Tutorial 6: Choosing the Right Model and Estimator
So far, we’ve learned how to prepare our data and optimize processing parameters like window_size. Now, we need to look inside the ‘black box’ and understand the two most important choices that determine the success of our MI estimate:
The Critic Architecture: The neural network that compares the data from X and Y.
The MI Estimator: The loss function that trains the critic.
Getting these right is key to capturing the true nature of the relationship in your data. This tutorial will provide the intuition and practical examples to guide your choices.
[2]:
import torch
import numpy as np
import neural_mi as nmi
import matplotlib.pyplot as plt
import seaborn as sns
from torch.nn import Sequential, Linear, Softplus
sns.set_context("talk")
Part 1: Choosing the Critic Architecture
Think of the critic’s job as being a sophisticated comparison function, f(x, y). The complexity of this function determines the kinds of relationships the model can find. NeuralMI provides three main critic types, each with a different balance of computational cost and expressive power.
Critic Type |
How it Works |
Power |
Cost |
Use Case |
|---|---|---|---|---|
``SeparableCritic`` |
Compares embeddings with a simple dot product: |
Low |
Low |
Default choice. Fast and effective for most relationships. |
``BilinearCritic`` |
Uses a learnable matrix to compare embeddings: |
Medium |
Medium |
Good for more complex relationships, like rotations, without a huge speed penalty. |
``ConcatCritic`` |
Concatenates inputs |
High |
High |
The most powerful, but can be very slow. Use when other critics fail. |
The Test: The Rotated Manifold Problem
To see the difference, we’ll create a special dataset. We’ll generate a high-dimensional X from a latent variable Z, and a high-dimensional Y from a rotated version of Z. A simple SeparableCritic (dot product) will struggle to see that these are related, but the more powerful critics should succeed. Also note that MI here is bounded by the entropy of Z (I(X;Y)~I(Z;Z)~H(Z)) which can be infinte. Thus, we are not interested in the exact value of MI, but rather the
trends.
[3]:
# 1. Create the shared latent variable Z
n_samples = 5000
z = torch.randn(n_samples, 2)
# 2. Create a 45-degree rotation matrix for Y's latent variable
angle = np.pi / 4
rotation_matrix = torch.tensor([[np.cos(angle), -np.sin(angle)], [np.sin(angle), np.cos(angle)]], dtype=torch.float32)

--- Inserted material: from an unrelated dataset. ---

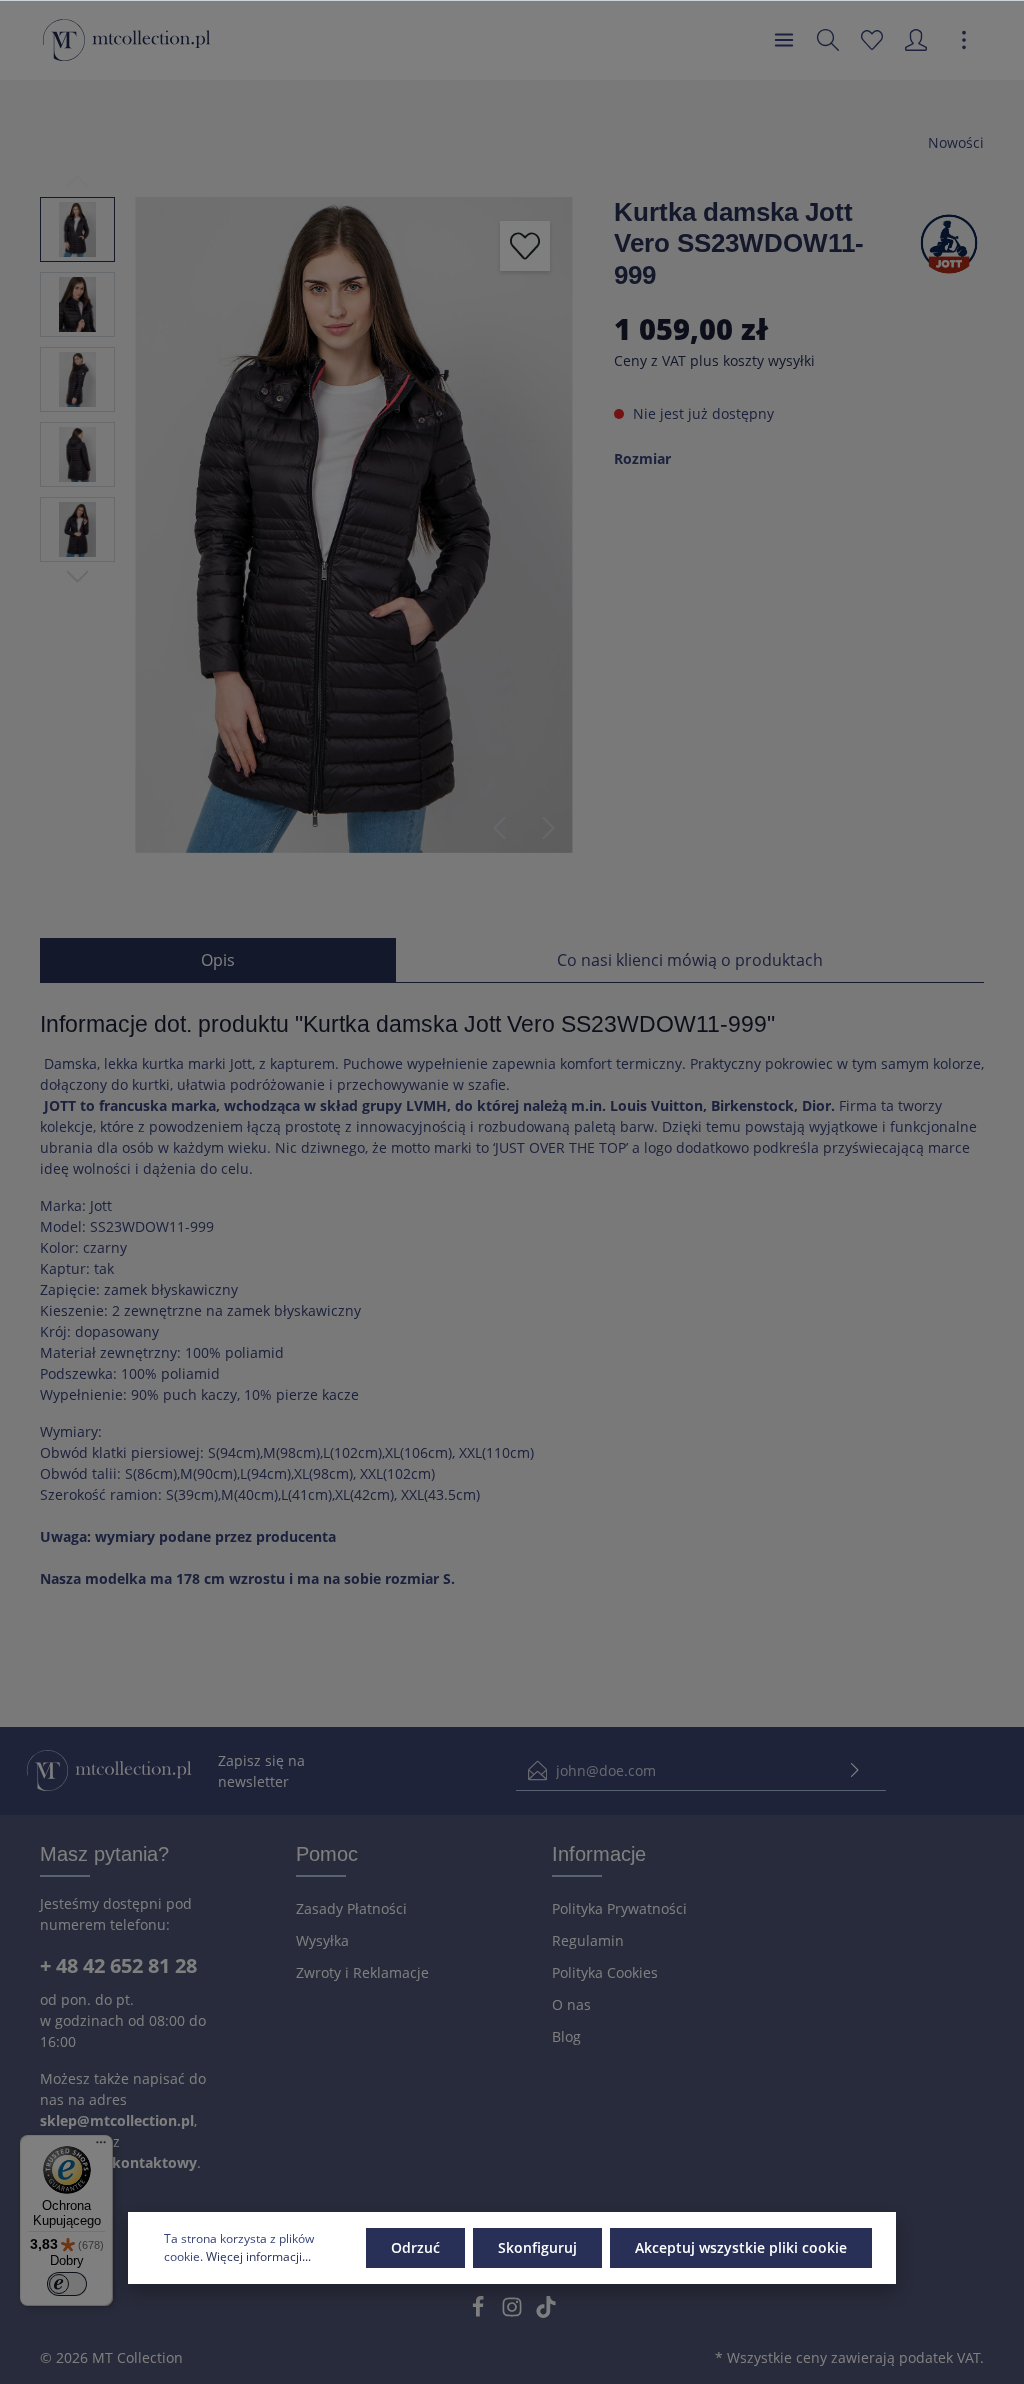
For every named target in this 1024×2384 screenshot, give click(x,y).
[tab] (218, 960)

z_rotated = z @ rotation_matrix
# 3. Create nonlinear mappings from latent to a high-dimensional observed space
mlp = Sequential(Linear(2, 64), Softplus(), Linear(64, 50))
x_raw = mlp(z).T.detach()
y_raw = mlp(z_rotated).T.detach()
[4]:
# Now we sweep over the critic types to see which one can solve the task
sweep_grid = {
'critic_type': ['separable', 'bilinear', 'concat'],
'run_id': range(5) # Average over 5 runs for stability
}
base_params = {
'n_epochs': 100, 'learning_rate': 5e-4, 'batch_size': 64,
'patience': 20, 'embedding_dim': 8, 'hidden_dim': 64, 'n_layers': 3
}
critic_results = nmi.run(
x_data=x_raw, y_data=y_raw,
mode='sweep',
processor_type_x='continuous',
processor_params_x={'window_size': 1},
base_params=base_params,
sweep_grid=sweep_grid,
split_mode='random', # For IID data
n_workers=1, # Because concat is very costly, running multiple instances of it together will likely crash the device
random_seed=42
)
2025-10-20 00:11:13 - neural_mi - INFO - Starting parameter sweep sequentially (n_workers=1)...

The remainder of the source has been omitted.